São os impostos da reforma tributária. A CBS é federal e vai substituir o P*S e a Cofins. O IBS pertence a estados e municípios e vai substituir o ICMS e o ISS. Quatro viram dois.
A obrigação que começou em agosto vale para empresas do regime regular, ou seja, Lucro Real e Lucro Presumido. Simples Nacional e MEI entram em 1º de janeiro de 2027. Mesmo assim, quem é do Simples já recebe nota de fornecedor com esses campos e precisa escriturar isso corretamente.
Agora, a parte que merece atenção.
Em 2026 as alíquotas são de teste e somam 1%, sendo 0,9% de CBS e 0,1% de IBS. É valor simbólico, feito pro sistema calibrar antes de valer de verdade. E a empresa está dispensada de recolher esse 1%.
Só que a dispensa tem condição: cumprir as obrigações acessórias, o que na prática significa emitir o documento no padrão novo.

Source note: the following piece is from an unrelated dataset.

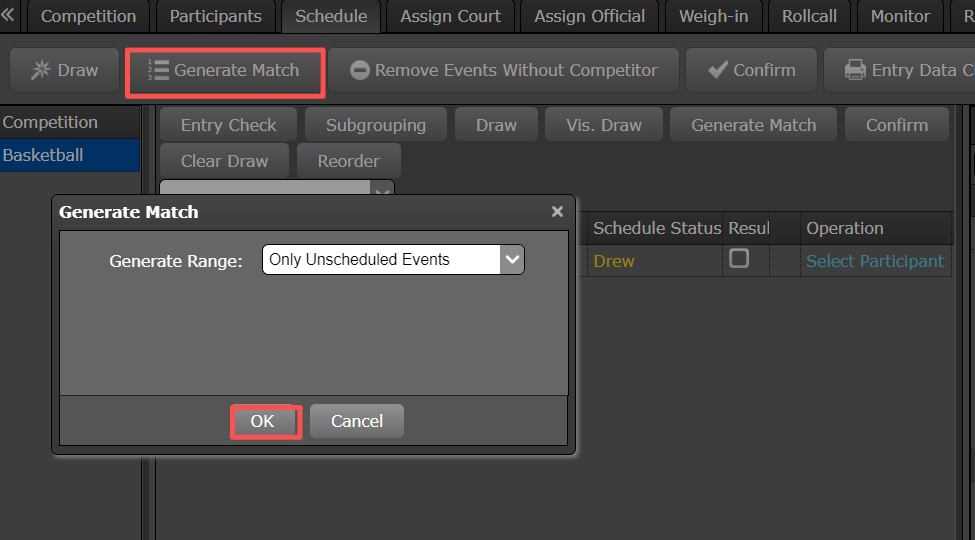Open the Generate Range dropdown

512,260
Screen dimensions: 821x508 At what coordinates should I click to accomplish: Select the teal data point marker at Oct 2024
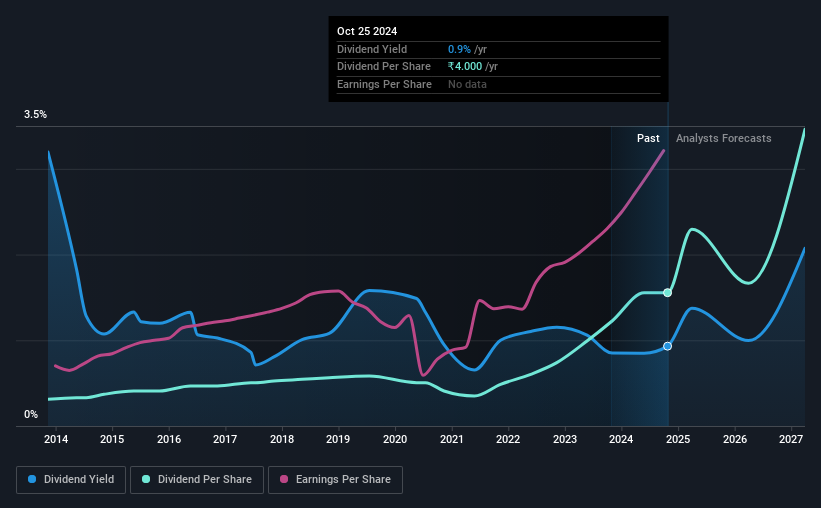click(x=668, y=293)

Quem não cumpre perde a dispensa e passa a dever o valor.
Some a isso o Ato Conjunto RFB/CGIBS nº 04/2026 e o Ato Técnico Conjunto nº 01/2026, de 31 de julho, que flexibilizaram a rejeição automática de vários documentos mas manteve a obrigação de informar. Traduzindo: a nota pode ser autorizada mesmo com o preenchimento incorreto.
Ou seja, dá pra passar meses emitindo errado sem que nada trave. E quem emite nota no dia a dia costuma ser o contador ou o pessoal do fiscal, não o dono.
Pede pra alguém abrir uma nota emitida depois de 3 de agosto e conferir se os campos de IBS e CBS estão lá, preenchidos. Leva dois minutos.